Task prompt -
Pick out each line of the listing below that contains the word "given" and copy those lines in full.

Dataset -
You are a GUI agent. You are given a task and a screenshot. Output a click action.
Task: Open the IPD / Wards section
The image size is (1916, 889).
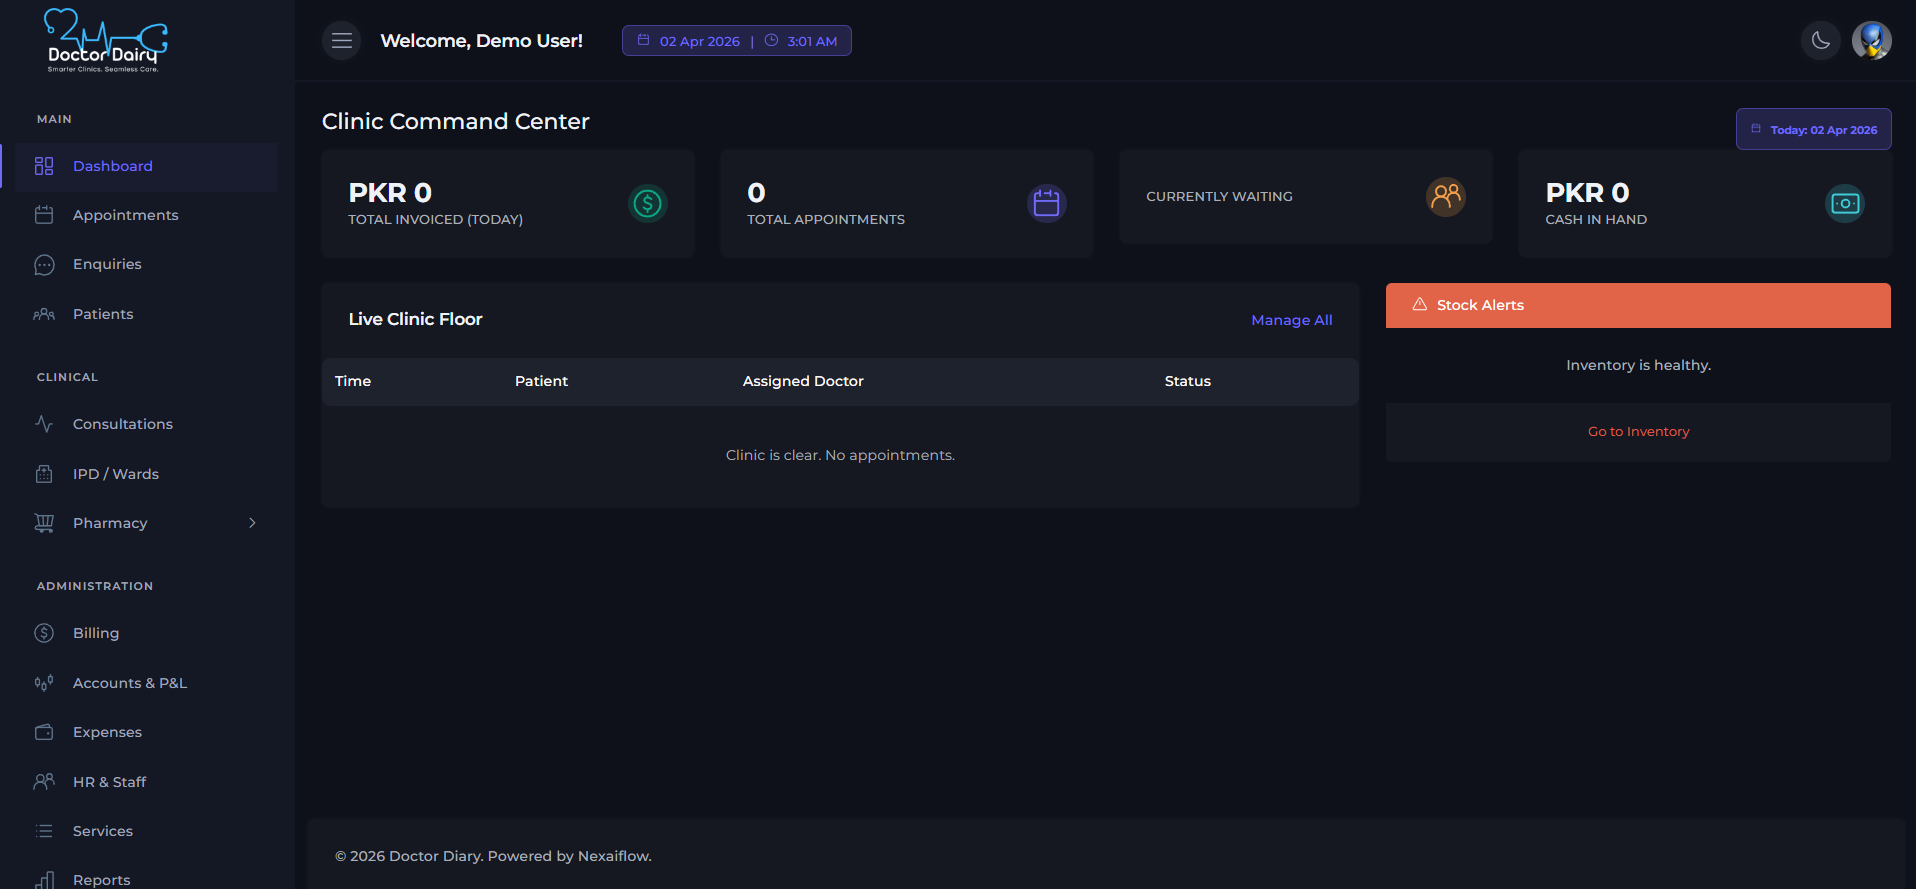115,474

...

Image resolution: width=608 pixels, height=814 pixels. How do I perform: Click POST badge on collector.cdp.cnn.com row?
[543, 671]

The output -
You are a GUI agent. You are given a task and a screenshot. Output a click action.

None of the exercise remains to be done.